The final accuracy of the model on the training, validation are all over 90%, indicating that the model is working well.

###Test a Model on New Images

For this section, I used five German traffic sign pictures that I capture using the dashcam mounted on my car. Those pictures were taken during my daily driving in the vicinity of Munich. The full picture are attached to this report. I would appreciate if they are not published as German privacy laws are very strict, and not yet well defined regarding the usage of dashcams.

alt text alt text alt text alt text alt text

I manually cropped and resized those image to 32x32 pixels. The resulting images to be fed to the classifier are:

alt text alt text alt text alt text alt text

The code for loading the new images is located in the tenth cell of the Ipython notebook.

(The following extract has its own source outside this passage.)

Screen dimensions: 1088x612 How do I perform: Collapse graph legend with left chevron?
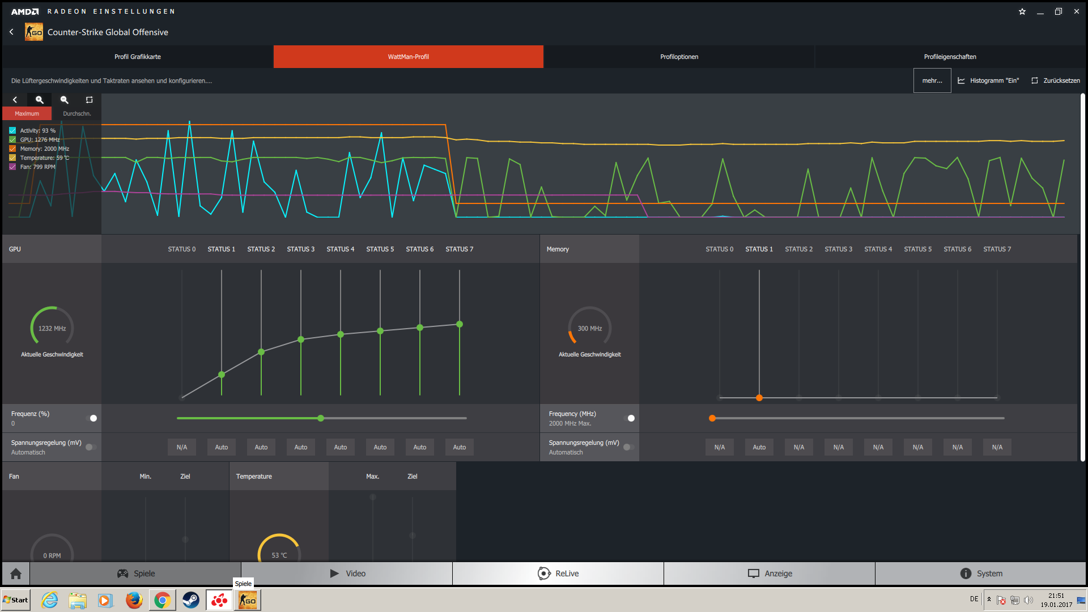tap(15, 100)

The first image is expected to be easy for the model to classify. The yield sign was specifically designed to be easily recognisable even in difficult situations. Its shape is unique (triangle on its tip), so that it can be recognized even if covered in snow.

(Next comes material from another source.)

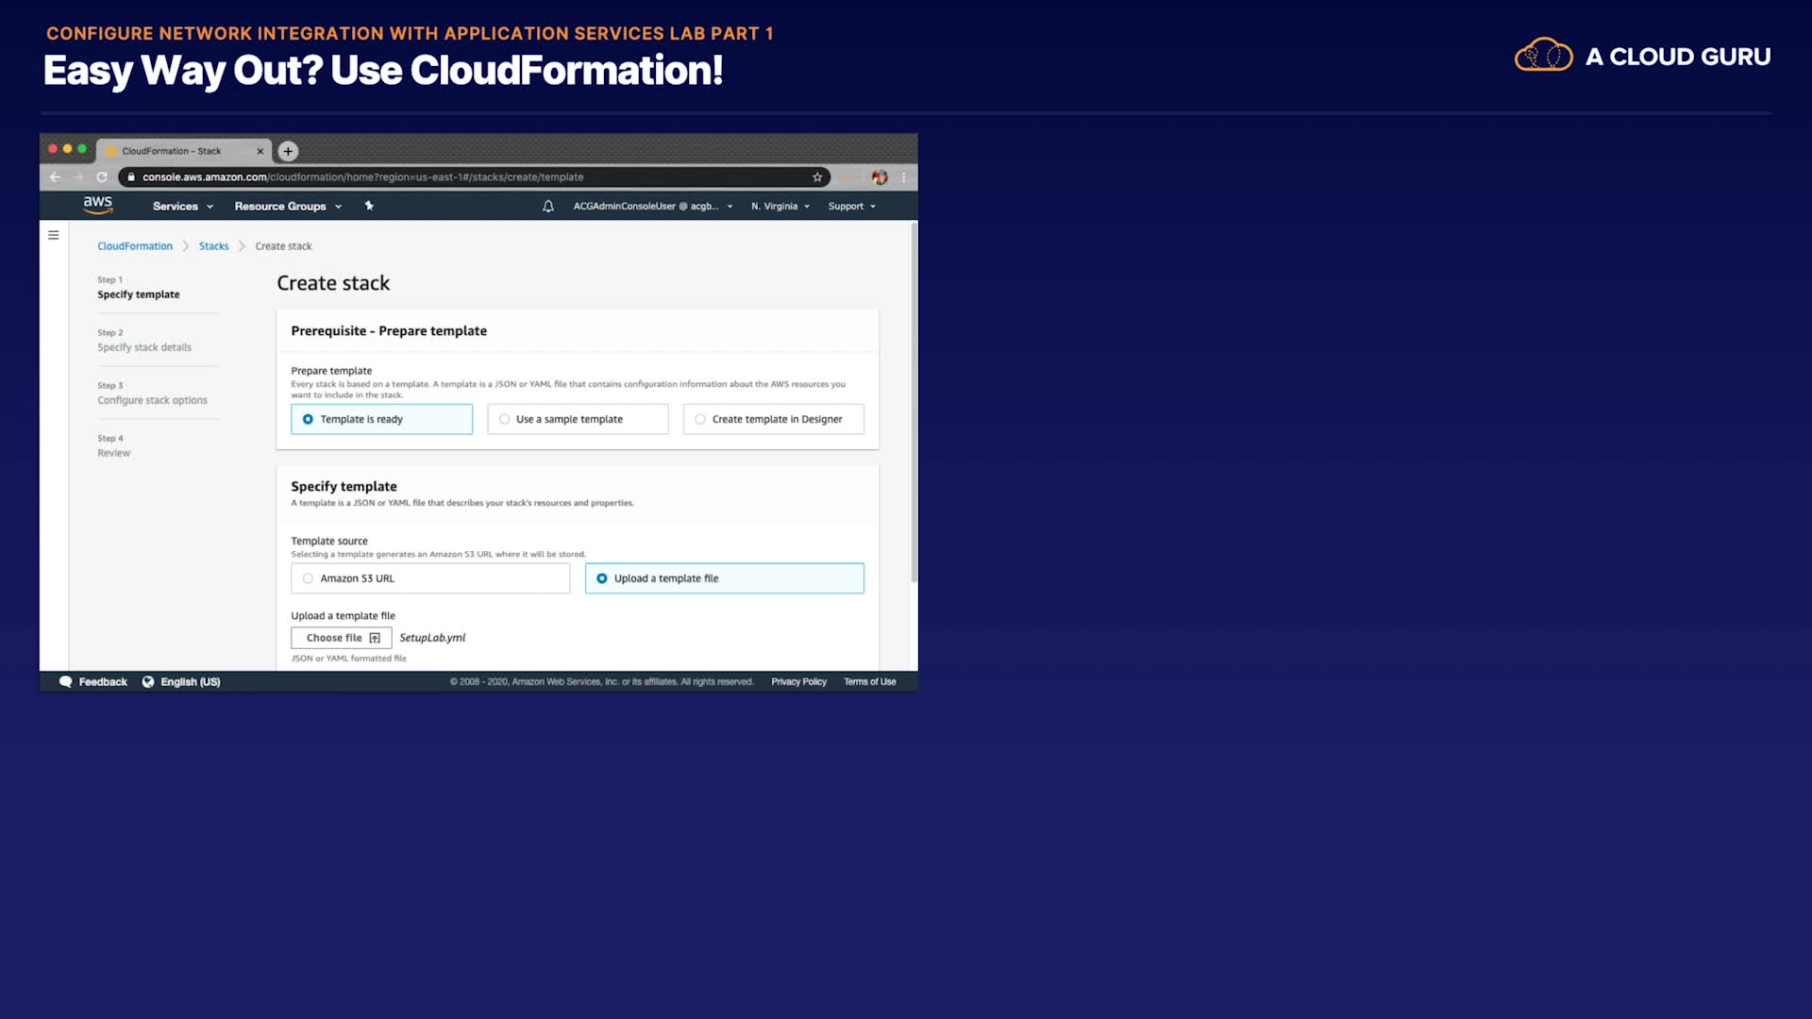This screenshot has height=1019, width=1812.
Task: Click browser back arrow
Action: click(55, 177)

The second and third images are speed limits, and present the challenge of having to parse the number sitting inside the traffic sign. The fourth image might present difficulties as it was taken at night, and present a blue sign on a blue background. The fifth image could pose a problem as several sticker are present on the traffic sign.

Predictions

The code for making predictions on my final model is located in the eleventh cell of the Ipython notebook.

Here are the results of the prediction:

Image Prediction
Yield Yield
Speed limit 70 km/h Speed limit 50 km/h
Speed limit 80 km/h Speed limit 80 km/h
Turn left only Turn left only
Keep right Keep right

The model was able to correctly guess 4 of the 5 traffic signs, which gives an accuracy of 80%. This is lower than the accuracy on the test set of 90.5%, but still in line with it. The number of new datapoint is too low to make any meaningful statistical comparison.

Softmax

The code for making looking at the softmax probabilities is located in the 11th cell of the Ipython notebook.

First image

For the first image, the model is certain that the image is a yield sign. The rounded probability is 1, and the other softmax probability are negligible (below 10-8). This confirms the previous supposition that yield traffic signs are easy to recognize.

Second image

The model wrongly predicts that the second image is a 'Speed limit 50 km/h' with a low certainty of around 50%. The correct answer is only third, with a softmax probability of 20.7%. The model is however confident that it is a speed limitation, as all the prediction in the top five are speed limits.

The top five soft max probabilities were:

Probability Prediction
50.5% Speed limit 50 km/h
21.2% Speed limit 30 km/h
20.7% Speed limit 70 km/h
2.7% Speed limit 120 km/h
2.0% Speed limit 100 km/h
Third image

The next image is also a speed limit traffic sign. The sign is correctly recognized by the model with high certainty of 96%. The following three most probable predictions are also speed limitations.

The top five soft max probabilities were:

Probability Prediction
96.0% Speed limit 80 km/h
2.8% Speed limit 60 km/h
0.7% Speed limit 100 km/h
0.1% Speed limit 30 km/h
0.1% Wild animals crossing
Fourth image

The following image is correctly recognized as a 'Turn left only' traffic sign. The model give a certainty of 99.8% for its prediction.

The top five soft max probabilities were:

Probability Prediction
99.8% Turn left only
0.2% Keep right
7.4 10-6 Go straight or right
6.8 10-6 Ahead only
7.6 10-7 End of all limitations
Fifth image

For the fifth image, the mode is also very certain that the image is a 'keep right' with an uncertainty in the order of 10-6. Three of the four remaining predictions are also obligation sign, but all have very small probability. This indicate that the model was not disturbed by the stickers present on the sign.